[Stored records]
=== Section Start ===
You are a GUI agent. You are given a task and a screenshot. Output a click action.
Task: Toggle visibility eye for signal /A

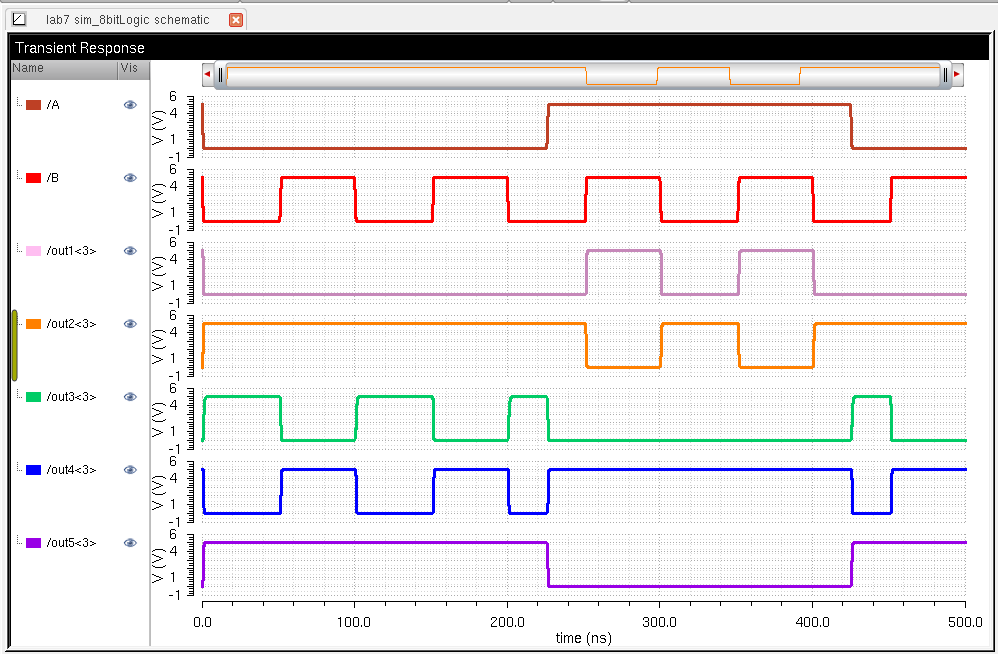pos(129,105)
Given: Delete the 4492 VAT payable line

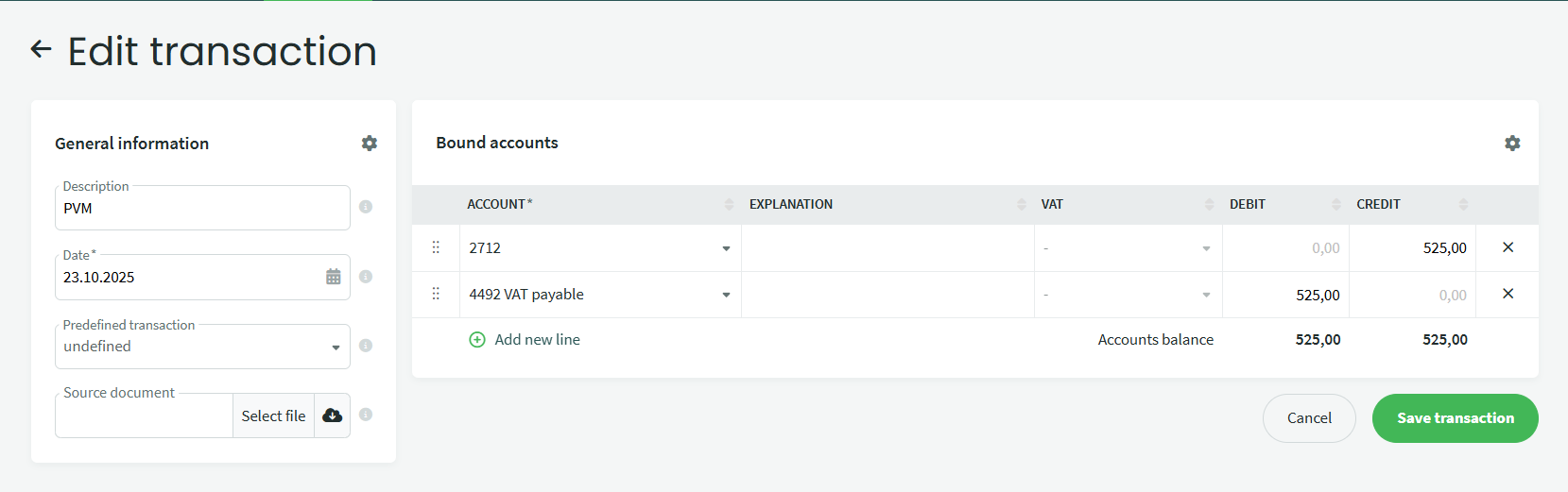Looking at the screenshot, I should (x=1508, y=294).
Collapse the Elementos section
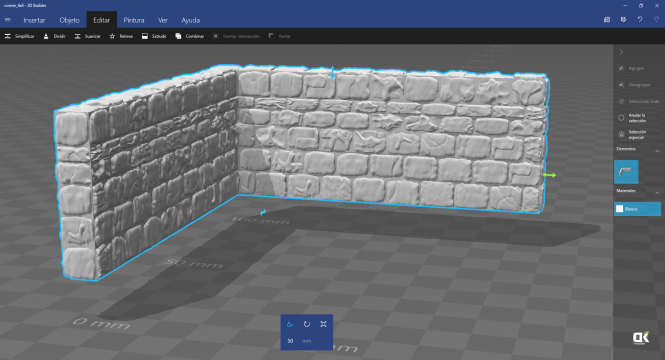Image resolution: width=665 pixels, height=360 pixels. point(657,151)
=== Section End ===
## TASK STATEMENT
Would you please output each record exactly, leaving the images out?

## FINAL ANSWER
You are a GUI agent. You are given a task and a screenshot. Output a click action.
Task: Toggle visibility eye for signal /A

pos(129,105)
Given: Delete the 4492 VAT payable line

Looking at the screenshot, I should (x=1508, y=294).
Collapse the Elementos section
Image resolution: width=665 pixels, height=360 pixels. point(657,151)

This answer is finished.